Until that point, only poets and fiction authors had won the prize. Svetlana Alexievich’s work, however, is inspired by real people and events. She captured the reality of the Soviet world and her own country, Belarus, better than anyone.
“But I don’t just record a dry history of events and facts, I’m writing a history of human feelings.”
Her most famous book, Voices from Chernobyl, has been translated into twenty languages. However, no one in Alexievich’s home country can read the book because the government banned it. That fact alone gives you an idea of how important this great contemporary writer is.
Echoes of Childhood
Svetlana Alexievich was born accidentally in a Ukrainian town called Stanislav. We say accidentally because her father, a member of the Belarusian military, was temporarily assigned there. Alexievich spent her childhood and a good part of her adult life in Stanislav.
Stanislav itself tells a story of instability. It was part of the Austro-Hungarian Empire, Western Ukraine, Poland, the Soviet Union, Germany, and finally Belarus. Stanislav doesn’t even exist anymore. Now, it’s a town called Ivano-Frankivsk.
Alexievich was born on May 31st, 1948. Her mother was a rural teacher, as well as her father (in addition to being in the military). Political instability marked her childhood and youth. Later, she studied journalism at the Belarusian State University.
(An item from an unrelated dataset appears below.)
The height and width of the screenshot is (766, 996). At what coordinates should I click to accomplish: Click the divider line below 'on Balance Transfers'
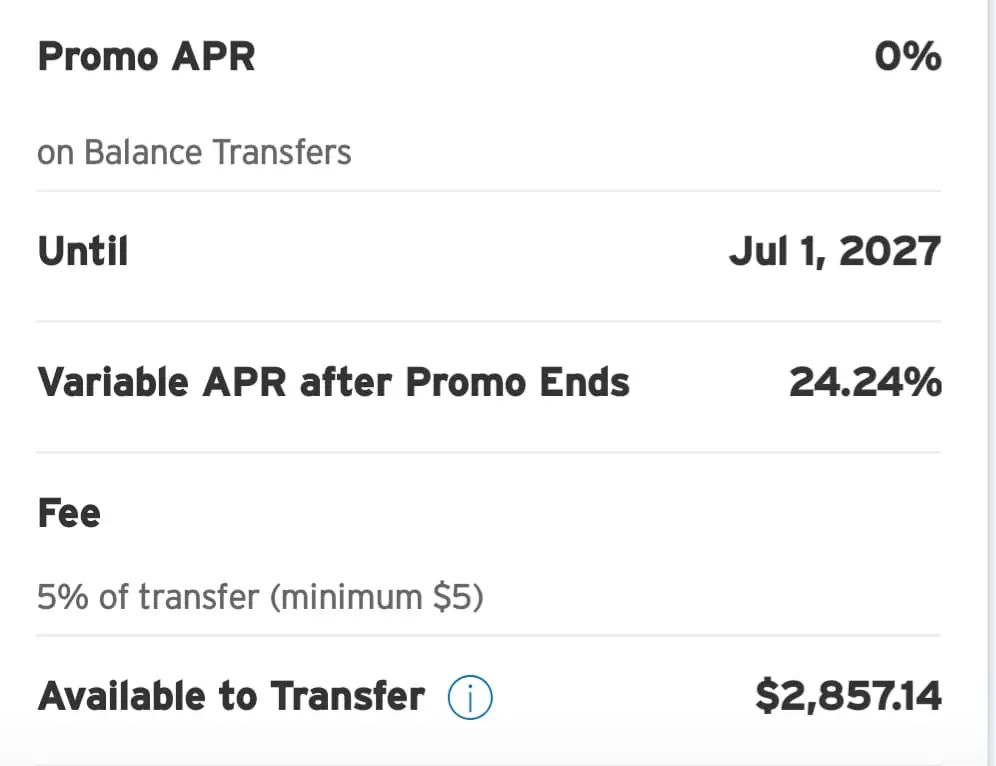coord(488,191)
Svetlana Alexievich: An Audacious Reporter
A notable Soviet writer named Ales Adamovich is one of Alexievich’s greatest inspirations. He was one of the writers who developed a new genre he called “novel-evidence”, “collective novel”, “epic chorus”, or “novel-oratorio”. The genre is a hybrid between journalism and literature.
After working for a few newspapers, Alexievich started to work on deeper projects. She became a tireless traveler, crossing borders for testimonials from survivors of big historical events. That’s when she started to write excellent reports.
In 1985, she published her first book, The Unwomanly Face of War. It contained numerous interviews of women who lived through World War II. The newspaper she was working for when the book came out fired her and accused her of disgracing the national honor of the Soviets.
A Brave Woman
In 1989, Svetlana Alexievich published Zinky Boys after conducting 500 interviews. The people she interviewed had participated in the Soviet invasion of Afghanistan. In her book, she denounces many cases of human rights violations. As a consequence of her actions, the authorities forced her to appear in court.
Her outspoken criticism of the Soviet Union led her to seek politic refuge in 1991. Since then, she has lived in different European countries.
In 1997, Alexievich published Voices from Chernobyl, which is her masterpiece. In this book, she shares testimonies from the Chernobyl nuclear disaster victims. It took her about 10 years to collect all the material for the book. Her work brought to light the serious mistakes the authorities made during the disaster.
Disappointment and Glory
Svetlana Alexievich’s writing explores human drama and its consequences. Her work is moving because she’s able to communicate the profound paradoxes of great historical moments, particularly those related to the Soviet Union.
These events have directly affected Alexievich – she herself is a victim of war and turmoil. When she was a girl, her parents fled from the war. As an adult, the Chernobyl disaster left her mother blind and killed her sister. She also suffers from the grief of exile and the impossibility of returning to her home country.
Alexievich has received many prizes for her work over the course of her career. As we mentioned above, she’s the first (and so far the only) non-fiction writer to receive the Nobel Prize. Today, she continues to write and try to understand human evil and goodness.It might interest you...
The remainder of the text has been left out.